多くは15歳まで生きられないゴミ処理場で働く孤児たち

一方、そこから車で20分ほど走ったゴミ処理場では、5~10歳くらいでしょうか。たくさんの孤児が働いていました。みな上半身ハダカで靴も履いていません。彼らはうず高く積まれたゴミの山から鉄くずを取り出す仕事をしています。夕方に来るブローカーから、集めた鉄くずと交換にお金を受け取ります。

しかし、丸一日働いてもらえるお金は日本円にしてわずか40円ほど。彼らは限りなくブローカーに搾取されているのですが、生きていくために、もくもくと働いています。

子どもたちの多くは、15歳まで生きられないそうです。裸足なので、足をケガしてそこから雑菌が入り、病院にも行けず、ほとんど数年で死んでしまうとのこと。ゴミ処理場に住んでいて、家もお金もなければ、学校にも行けないし、おいしいものも食べられない。彼らはその短い一生を、ゴミの山に囲まれて死んでいくのです。

彼らは携帯電話もパソコンも持てない。就職もできない。パスポートも持っていないですから海外にも行けない。人生を変えたくても変えられない。どこかへ逃げたくても、逃げられない。挑戦したくてもできない(いま、状況は変わっていると思いますが、当時の話です)。

ひるがえって「日本は格差が広がっている」などと言われますが、カンボジアに限らず、アジアの諸外国を見てきて感じるのは、日本は世界一格差の小さい国だということです。実際、

携帯電話を持てない人はどれくらいいる? 学校に行けない子どもはどれくらいいる?コンビニで買い物できない人はどのくらいいる? 病気になったりケガをしたりしても病院にかかれない人はどのくらいいる? 服を買えない人、裸足で生活せざるを得ない人はどのくらいいる?

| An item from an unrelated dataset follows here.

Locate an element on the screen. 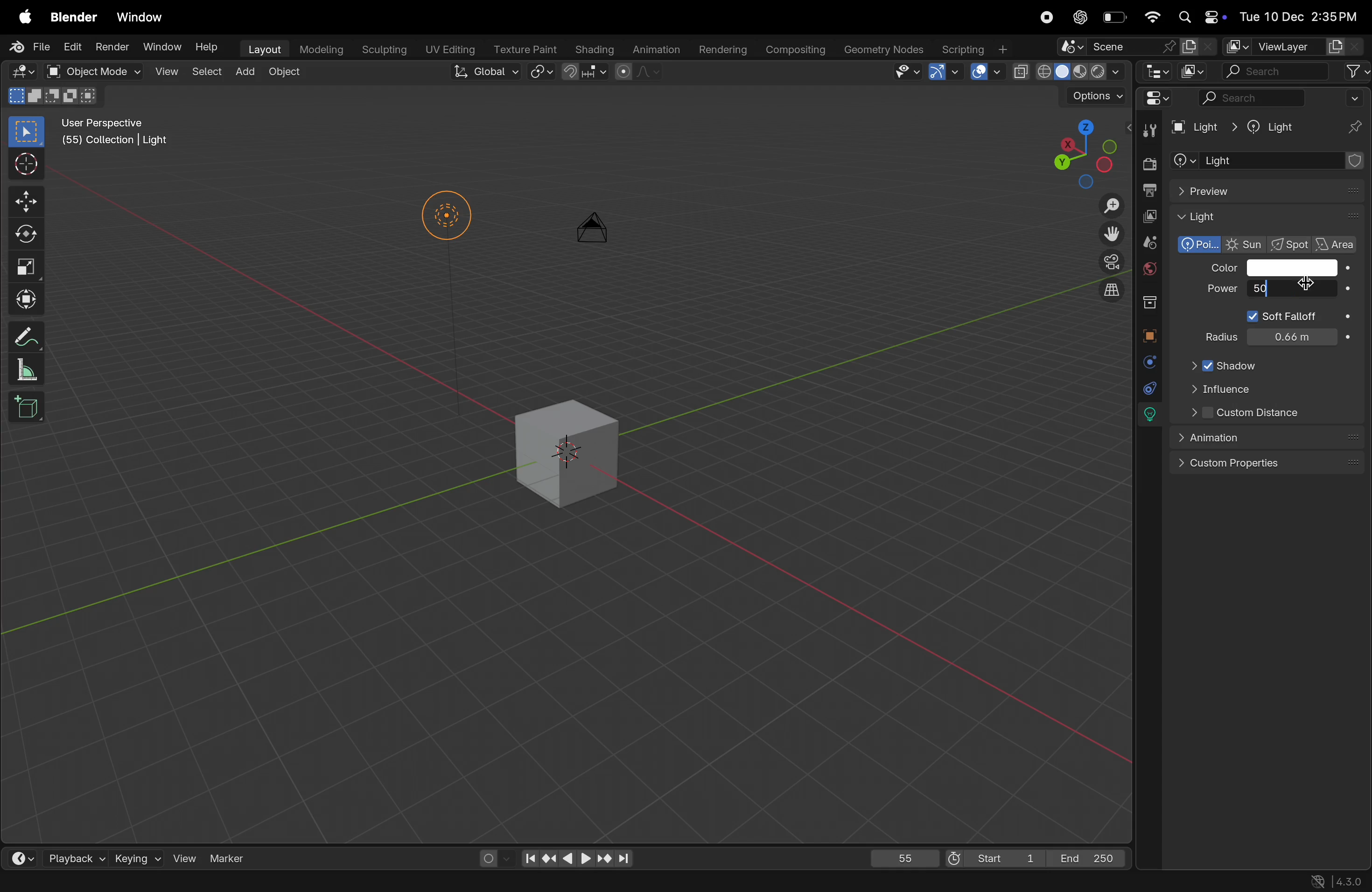 This screenshot has height=892, width=1372. object is located at coordinates (291, 76).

つまり「格差、格差」という人は、「本当の格差がどういうものか」を知らない。世界水準で比較すれば、日本には格差なんてないに等しい。

「日本の問題は絶対的貧困ではなく相対的貧困だ」という主張もありますが、「あの人と比べてこの人は収入が低いから、もっとお金をよこせ」とでも言うのでしょうか。比較して意味があるのは、それをバネに発奮材料にすることしかないように感じます。